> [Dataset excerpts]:
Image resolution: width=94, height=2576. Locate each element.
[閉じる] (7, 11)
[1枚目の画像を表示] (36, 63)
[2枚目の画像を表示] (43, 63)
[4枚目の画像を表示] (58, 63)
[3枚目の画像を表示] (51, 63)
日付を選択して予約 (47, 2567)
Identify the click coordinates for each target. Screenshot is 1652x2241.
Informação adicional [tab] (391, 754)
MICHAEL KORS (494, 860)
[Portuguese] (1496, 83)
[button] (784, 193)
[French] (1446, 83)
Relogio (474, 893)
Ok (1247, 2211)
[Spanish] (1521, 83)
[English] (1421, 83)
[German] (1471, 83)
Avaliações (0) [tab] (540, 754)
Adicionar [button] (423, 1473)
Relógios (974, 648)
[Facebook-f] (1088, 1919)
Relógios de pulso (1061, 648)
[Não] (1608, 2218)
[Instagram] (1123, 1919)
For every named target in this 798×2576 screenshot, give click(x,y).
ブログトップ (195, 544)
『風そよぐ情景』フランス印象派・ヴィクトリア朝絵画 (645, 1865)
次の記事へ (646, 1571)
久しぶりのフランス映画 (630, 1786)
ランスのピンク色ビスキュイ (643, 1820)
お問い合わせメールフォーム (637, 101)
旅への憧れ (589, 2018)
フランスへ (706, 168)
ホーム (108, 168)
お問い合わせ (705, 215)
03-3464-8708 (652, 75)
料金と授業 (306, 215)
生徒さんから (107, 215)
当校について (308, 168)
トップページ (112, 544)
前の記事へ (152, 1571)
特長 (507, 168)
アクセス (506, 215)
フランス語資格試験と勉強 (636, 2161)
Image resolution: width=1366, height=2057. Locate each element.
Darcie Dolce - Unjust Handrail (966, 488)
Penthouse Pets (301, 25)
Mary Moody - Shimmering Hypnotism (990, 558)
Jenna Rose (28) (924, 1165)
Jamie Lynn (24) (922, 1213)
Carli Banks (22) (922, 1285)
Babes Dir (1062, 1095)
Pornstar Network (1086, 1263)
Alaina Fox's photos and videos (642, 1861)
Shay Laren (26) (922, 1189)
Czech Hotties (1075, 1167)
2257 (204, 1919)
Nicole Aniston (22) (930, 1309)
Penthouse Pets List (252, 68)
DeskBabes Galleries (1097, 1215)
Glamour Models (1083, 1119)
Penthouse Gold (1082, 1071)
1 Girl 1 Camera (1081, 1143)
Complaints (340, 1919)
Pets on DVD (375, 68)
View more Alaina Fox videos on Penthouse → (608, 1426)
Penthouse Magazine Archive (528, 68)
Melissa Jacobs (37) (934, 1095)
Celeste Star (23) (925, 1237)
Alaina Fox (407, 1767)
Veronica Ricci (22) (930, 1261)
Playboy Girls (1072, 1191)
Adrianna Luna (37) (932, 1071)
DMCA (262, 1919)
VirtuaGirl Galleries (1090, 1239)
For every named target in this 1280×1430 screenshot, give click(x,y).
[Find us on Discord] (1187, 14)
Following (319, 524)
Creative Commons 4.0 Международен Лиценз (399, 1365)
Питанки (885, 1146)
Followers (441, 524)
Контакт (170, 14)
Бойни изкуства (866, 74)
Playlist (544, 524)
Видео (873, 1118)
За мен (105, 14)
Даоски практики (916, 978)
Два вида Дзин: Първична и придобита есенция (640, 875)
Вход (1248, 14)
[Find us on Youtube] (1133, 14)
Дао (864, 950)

> [TASK DESCRIPTION]:
Going through the entries, return every line holding the word "Penthouse".

> [EXPECTED ANSWER]:
Penthouse Pets (301, 25)
Penthouse Pets List (252, 68)
Penthouse Gold (1082, 1071)
View more Alaina Fox videos on Penthouse → (608, 1426)
Penthouse Magazine Archive (528, 68)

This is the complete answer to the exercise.